TOP-TBI

Background

Annually, an estimated 69 million people suffer a traumatic brain injury (TBI) with about 200,000 TBI patients admitted to hospitals in the UK. Following a TBI, patients are at high risk of morbidity and mortality, including the development of venous thromboembolism (VTE), deep vein thrombosis (DVT) and pulmonary emboli (PE) being the 2 most common VTEs. VTEs complicate recovery and can be fatal. A considerable body of evidence suggests that administration of pharmacological thromboprophylaxis (PTP) administration can reduce the incidence of VTEs in TBI patients. This, in turn, can reduce mortality and morbidity, and improve long-term functional outcome and quality of life for TBI patients. However, there is a lack of high-quality evidence defining the optimal time for administration. This results in heterogeneous management of VTE risk in TBI patients with PTP timing being dependent on individual surgeons, hospitals, or service practices. Standard practice for many neuroscience units in the UK involves waiting for at least 72 hours to give PTP, because of theoretical concerns involving further bleeding after TBI. There is a need to generate high-quality new knowledge regarding the optimal timing of PTP, which this study has the capacity to do

Aims of trial 

The aim of this trial is to perform a multi-centre, parallel-group, pragmatic, randomised trial to determine the clinical- and costeffectiveness of early (within 72 hours of injury) PTP administration versus late PTP administration (at least 120 hours following injury) for adult patients with acute TBI. Patients will be randomised into one of two study arms (early vs late arm). The only mandated treatment difference between trial arms will be the time of PTP commencement, with the rest of medical care remaining as usual clinical practice. Intention-to-treat analysis will take place

A total of 1512 patients in a randomised trial (150 in the internal pilot, 1362 in substantive study) will be recruited.  Overall aim of trial is to define best practice in the timing of venous thromboembolism prophylaxis following TBI and to estimate the absolute difference in the proportion of patients developing VTE between the two arms. Primary outcome measure will be clinically relevant VTE within 30 days from randomisation to include any confirmed diagnosis of symptomatic DVT, pulmonary embolism, death related to VTE. 
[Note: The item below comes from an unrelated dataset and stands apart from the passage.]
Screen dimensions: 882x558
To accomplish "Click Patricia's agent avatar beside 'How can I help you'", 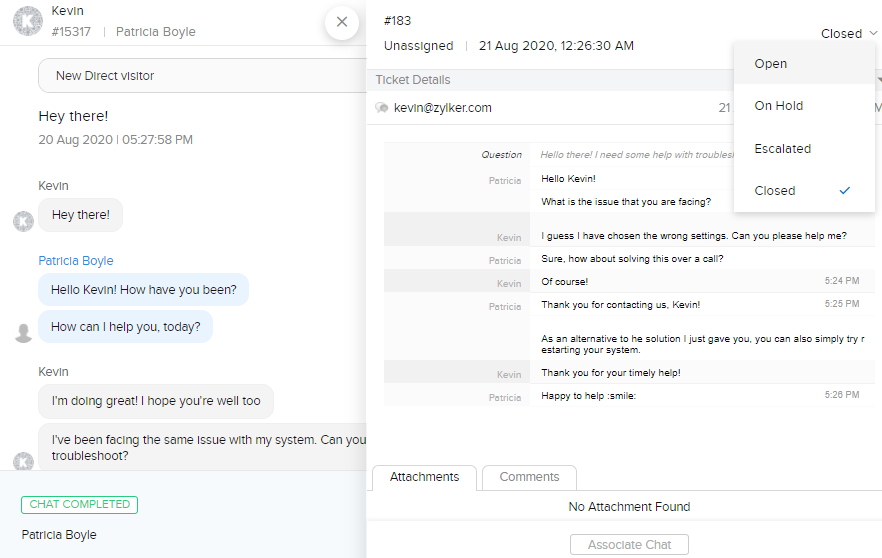I will [x=24, y=332].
Secondary objectives will include comparison of the consequences of early versus standard PTP administration on function, neurological outcome, and quality of life; comparison of mortality between the two arms, adverse events and intracranial haemorrhage progression between the two arms. There will also be a detailed economic evaluation. 

Intervention:

Trial participants randomised into either the early or late arm will receive standard of care agents available for VTE prophylaxis (Heparin, Low molecular weight heparins (LMWH), Heparinoids, Fondaparinux sodium, oral anticoagulants). Standard hospital stocks will be used and administered according to local hospital policy and at the discretion of the treating doctor. Participants will receive the drug while they are in hospital. Following discharge, patient will be followed up for up to 12 months for occurrence of VTE, mortality, quality of life.

Findings will be disseminated through publications in journals and presentations at academic meetings. Charities related to TBI and VTE will provide regular updates to the public.